Frog Hollow, a 133- acre organic farm in Brentwood, California is renowned for growing legendary fruit. Much of it is stone-fruit, including peaches, nectarines, cherries, and apricots. As Farmer Al Courchesne told us, stone-fruits require “chill hours” or a minimum period of cold weather after which the tree will blossom. Most of his trees require 1,000 hours of such cold. No longer sure if the orchard’s chill hour needs will be met, Courchesne is grafting over to trees that require fewer chilly nights. Meanwhile, a badly timed rain can cause fruit blossoms to contract a fungal disease and rot.
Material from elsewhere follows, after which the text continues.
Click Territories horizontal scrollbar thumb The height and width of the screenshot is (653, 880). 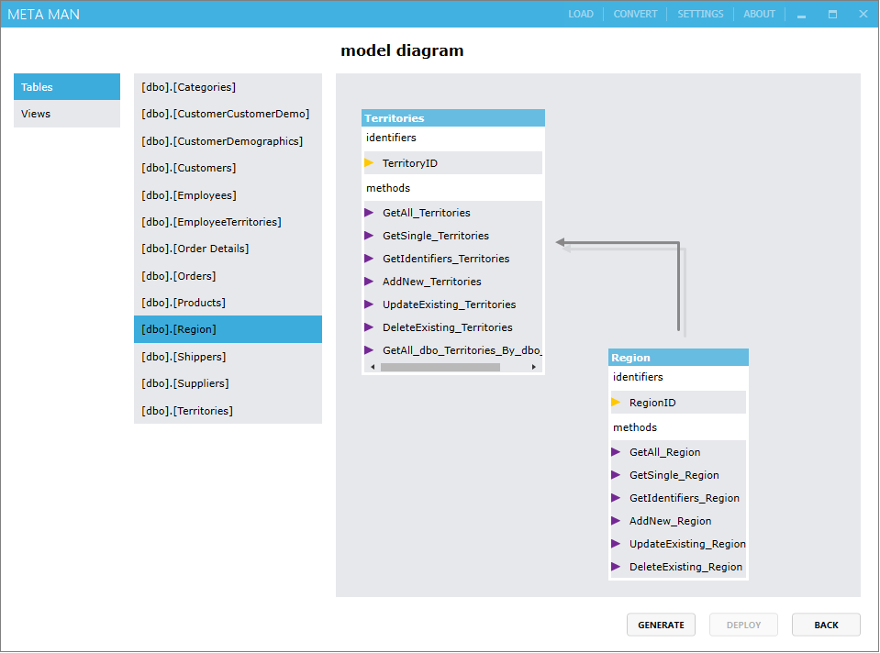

According to Courchesne, this happened to every single last apricot blossom in 2010 and again in 2011 when warm tropical storms, atypical in spring, hit at precisely the wrong time.  

Full Belly Farm’s Judith Redmond reminded us that farming depends on stability at “every stage.” This includes pollination, fruiting, and harvest. Redmond has farmed in the Capay Valley, northwest of Sacramento, for decades and called erratic climate a “central challenge” for today’s farmers. “It’s all interconnected, and converging, and complex. We’re going to adapt and figure it out” she said. To do that, we need a system that thrives on holistic complexity: “Organic and sustainable farming looks at the long-run -- the big picture of the whole system.”
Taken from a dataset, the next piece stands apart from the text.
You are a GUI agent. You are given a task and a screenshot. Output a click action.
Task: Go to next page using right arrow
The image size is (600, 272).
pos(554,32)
Rancher Mel Thompson practices rotational grazing on his 700-acre lamb farm on the western edge of the Sierra Nevada Mountains. His grass-fed operation counts on rainfall that climate change is making more erratic. In response, he has been conducting soil-building experiments on Sierra Farm’s paddocks.  For Thompson, building soil builds abundance. “Abundance,” he said, “increases your options. It strengthens ranching and rural communities. It catalyzes cooperative activities and improves stewardship and this protects your basket of eggs.”
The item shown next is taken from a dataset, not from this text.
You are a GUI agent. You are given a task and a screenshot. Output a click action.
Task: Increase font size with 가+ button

In the context of an unpredictable climate, Thompson’s calls for “abundance” sounds like a smart insurance policy. The question, however, is how we can go about building the soil that, in turn, creates the abundance? In one of CalCAN’s packed afternoon break-out sessions, retired Natural Resource Conservation Services (NRCS) Ecologist Richard King provided Summit-goers with a detailed answer. “Soil” he reminded us with the enthusiasm of a gospel preacher on Easter Sunday, “is alive!” King’s short tutorial on soil science is worth sharing:

  • All life needs energy— including soil life.

  • Energy from sunlight is captured by photosynthesis to create simple sugars from C02 and H20. Chemical energy in sugar is used to form proteins, carbohydrates etc. to build living organisms.

  • Plants feed energy to the soil food web, all of which builds soil organic matter.  
  • Adding soil organic matter improves the habitat for even more soil life, and for more above ground life!

More life below ground results in more life above ground and this positive feed-back loop creates -- you guessed it—greater abundance. The more Carbon that flows from plants to soil organic matter, the less we’ll have in the atmosphere upsetting the climate cycle, and the more abundance we’ll have to hedge against an erratic climate. There is an adage that says “abundance is not something we acquire, it is something we tune into.” To both mitigate and adapt to climate change we need to tune into the rhythm of the seasons, and April showers are no exception. The pattern of the rain, and of all the budding and chirping signs of spring, is our call to climate action in support of the abundance of the land. In the face of unpredictable climate, we eaters must listen to the wisdom of farmers and ranchers who are on the front-lines of this fight to keep each season distinct and in harmony with the specific needs of plants and animals.